What do you call a spinning potato? A rotate-o.
We’re a perfect mash.
How do you know when a potato is high? When it looks baked!
When it started raining, I spotted a potato across the road pretty fast and I wondered what’s up? It wasn’t long before I saw a fork up ahead.
Say this aloud: Eye Yam Stew Peed
Why wouldn’t the reporter leave the mashed potatoes alone? He desperately wanted a scoop.
Potatoes have skin. I have skin. Ergo, I am a potato
What do you call a potato that smokes weed? A baked potato.
Potatoes that are medi-tators maintain calm and peace even when uprooted.
I love you a tot!
What do you call a baby potato? Tater tots!
Why do potatoes make good detectives? Because they keep their eyes peeled.
I yam rooting for you my sweet potato and I won't mash your heart
What do you call a potato wearing glasses? A spec-tater!
What do you call a lazy spud? A couch potato.
What do you call an everyday potato? A commentater!
Thanks to you, I’m saddled with unnecessary peelings.
People order potatoes a lot because they look a-peeling on the menu.
What’s a potato’s favorite TV program? Starch Trek.
What do you call a baby potato? Small fry.
What do you call a potato that’s reluctant to jump into boiling water? A hesi-tater.
What is a potato’s life philosophy? I think, therefore I yam.
What kind of potatoes are in the best shape? Hash browns; they’re totally shredded!
Where does a potato go to college? DeFry
I met a girl that owned three french-fry factories. I was impressed but to her it was just small potatoes.
Who is the most powerful potato? Darth Tater.
Have a s-mash-ing birthday!
I like you a latke!
What’s a potato’s least favorite dance? The Mash Potato.
“How was your day? ” “It was a total disas-tater”

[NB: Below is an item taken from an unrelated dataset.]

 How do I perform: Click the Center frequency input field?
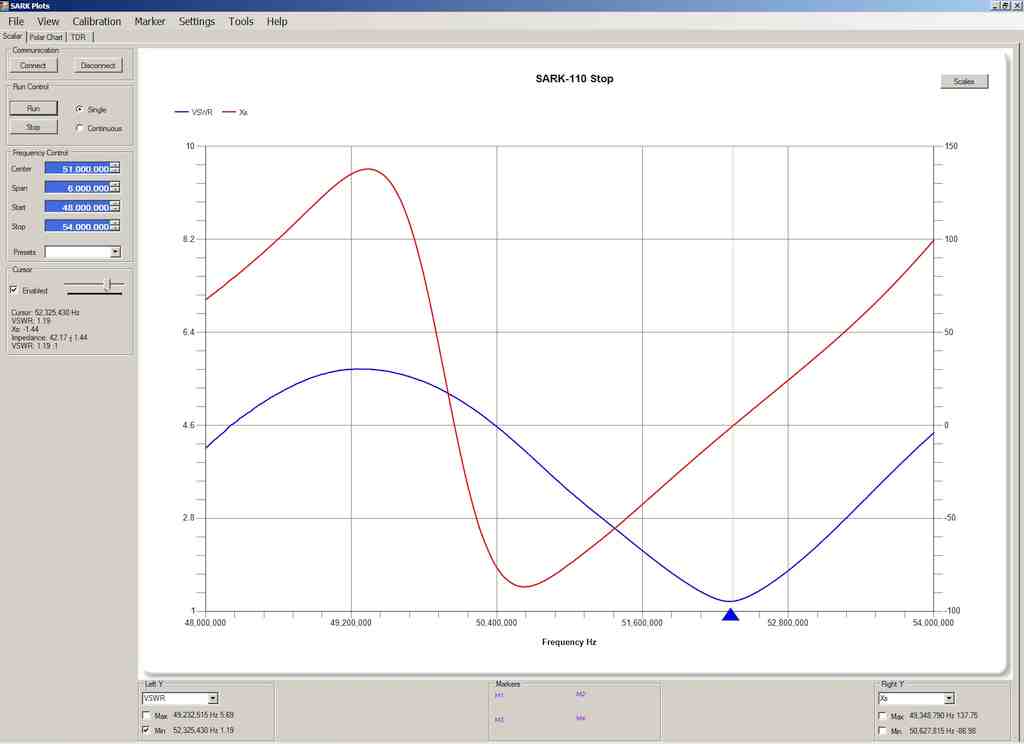pyautogui.click(x=76, y=169)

Boil ’em, mash ’em, stick ’em in a stew. Happy Birthday from me to you!
How does a potato win at Street Fighter? By mashing the kick button.
Everything in this world is either a potato or not a potato
What do you call a potato that has turned to the dark side? Vader tots!
Why was the potato put in an asylum? It was starch raving mad.
Did you hear about the potato that got its head chopped off? It was decap-potatoed.
“I can’t breathe” One potato said to the other. “What happened? ” The other said. The potato replied “I
feel I dropped my nose somewhere”
What do you say to an angry 300-pound baked potato? Anything, just butter him up.
What did the daddy potato say to his son before his soccer game? I’m rooting for you!
Who is a potato’s favorite author? Edgar Allen Poe-tato.
What is a potato’s favorite baseball team? The New York Yamkees
If you’re looking for potato puns, you can count on me to chip in.
My love for you sprouts more and more everyday!
You’re the tater to my tot. I miss you a lot!
Why was the sweet potato too shy to ask out the russet potato? Because he was a real spud.
“How are you? ” “Well, I yam fried”
Why shouldn’t you tell a secret on a farm? Because the potatoes have eyes and the corn has ears.
What do you get when it rains potatoes? Spuddles.
Why don't potatoes go to parties?
They're scared of the Monster Mash.
If we played hot potato I’d lose, because I’d never let you go.